SOURCE PASSAGE →
--*--
The Sushi Bar is going overseas.

Late last week I received an email I wasn’t sure what to make of:


I am writing to let you know that your online recipe, Moroccan Goat Stew, is being cooked by a contestant on Come Dine With Me Halloween on Channel 4, 31st October.

It will be promoted on the Come Dine With Me Scrapbook with a direct link to the recipe on your site, so users will be able to cut out and keep the recipe in their own online Scrapbook. If you would like to link back to the Scrapbook from your site that would be brilliant – please let us know and we can send you a promo image.

Just to be clear, we are not re-publishing the recipe, we are just linking to it.

Please do let us know if you have any queries.

Many thanks


I’ll be honest here and say I went “Huh?” when I read this.

I followed the link provided, and went “Huh?” at the website.

Then it hit me – this a British television show.  Someone is going to make one of my recipes on a British television show.

It’s apparently a popular show, too.  The  premise is 5 people each throw a dinner party over the course of five nights in the hopes of winning £1,000 (that would be One Thousand Pounds, or at today’s exchange rate, $1,116.30).  Their dinner guests are the other four contestants, who also rate each dinner party – the person with the highest score at the end of the week wins the cash.  The judging criteria includes more than just the food, but from the one episode I’ve watched, I’ll be darned if I can tell what it might be.
--*--
DATA EXTRACT →

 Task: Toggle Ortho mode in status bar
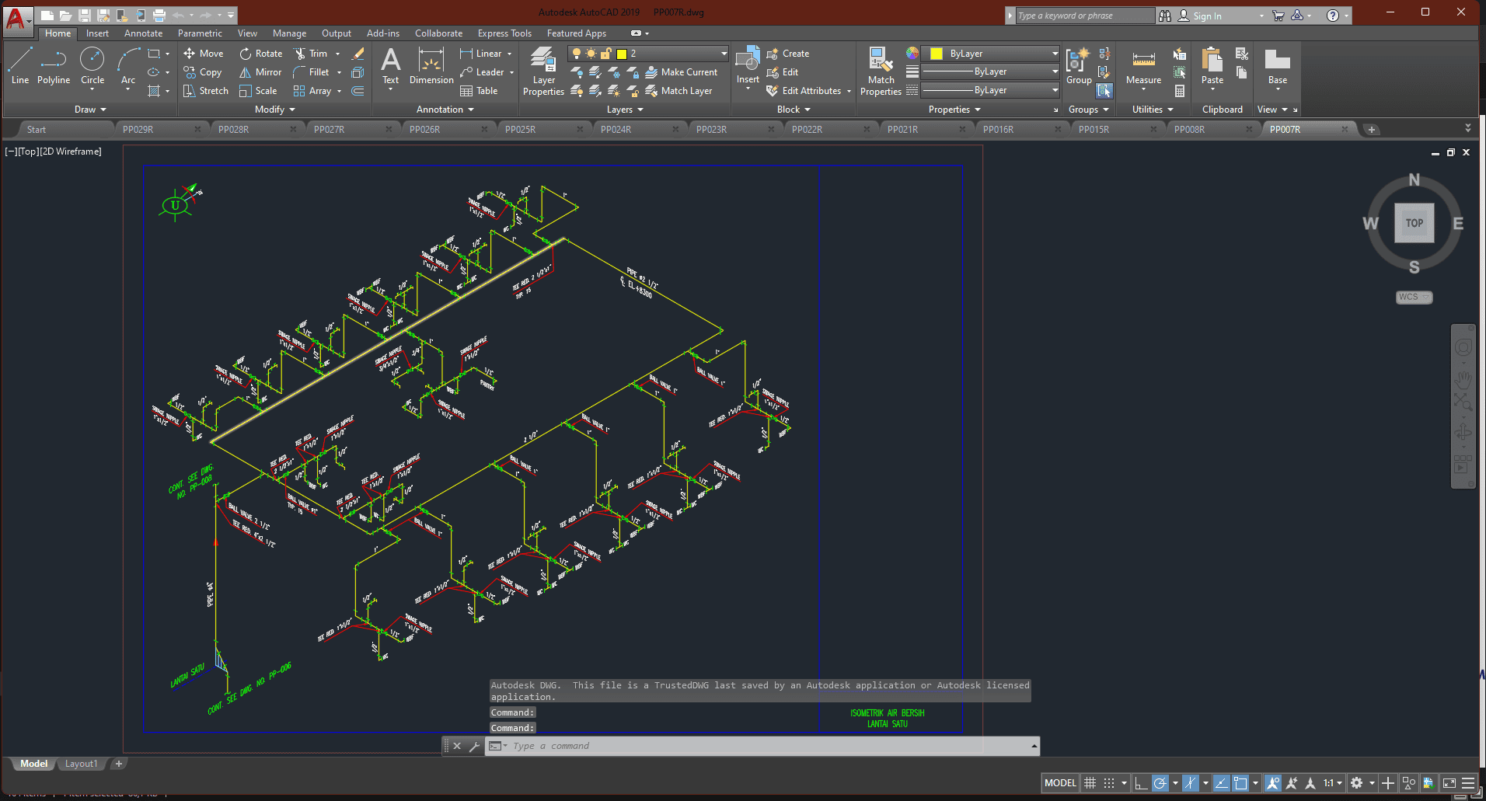1140,783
--*--
GOALS →
1. Translate this sentence from the post about the Come Dine With Me email into Spanish: "Someone is going to make one of my recipes on a British television show."
2. Carry on the post about the Come Dine With Me email, beginning right after its final sentence.

SOLVED PROBLEMS →
1. Alguien va a preparar una de mis recetas en un programa de televisión británico.

2.
It’s a cute show, though, and I was absolutely glued to my laptop while I was watching.  I’m also extremely amused that one of my goat recipes made the cut for the Halloween show – goodness, I hope it wins!  I’d love to think I was responsible for something like “Goat Takes Great Britain By Culinary Storm.” 😛

As for the Scrapbook, from what I can tell, you can find all of the recipes cooked by the contestants on a section of the network’s website – if you register, you can save recipes you designate, forming an online, well, scrapbook of them.  While the email said they’ll merely be linking to my recipe, all of those I’ve looked at so far are posted on the show’s site itself, which means they’re all metric.  That shouldn’t pose too much of a problem if my U.S. readers want to cook one, since it’s fairly easy to find standard measures to metric measures converters online.  Some of them look pretty good.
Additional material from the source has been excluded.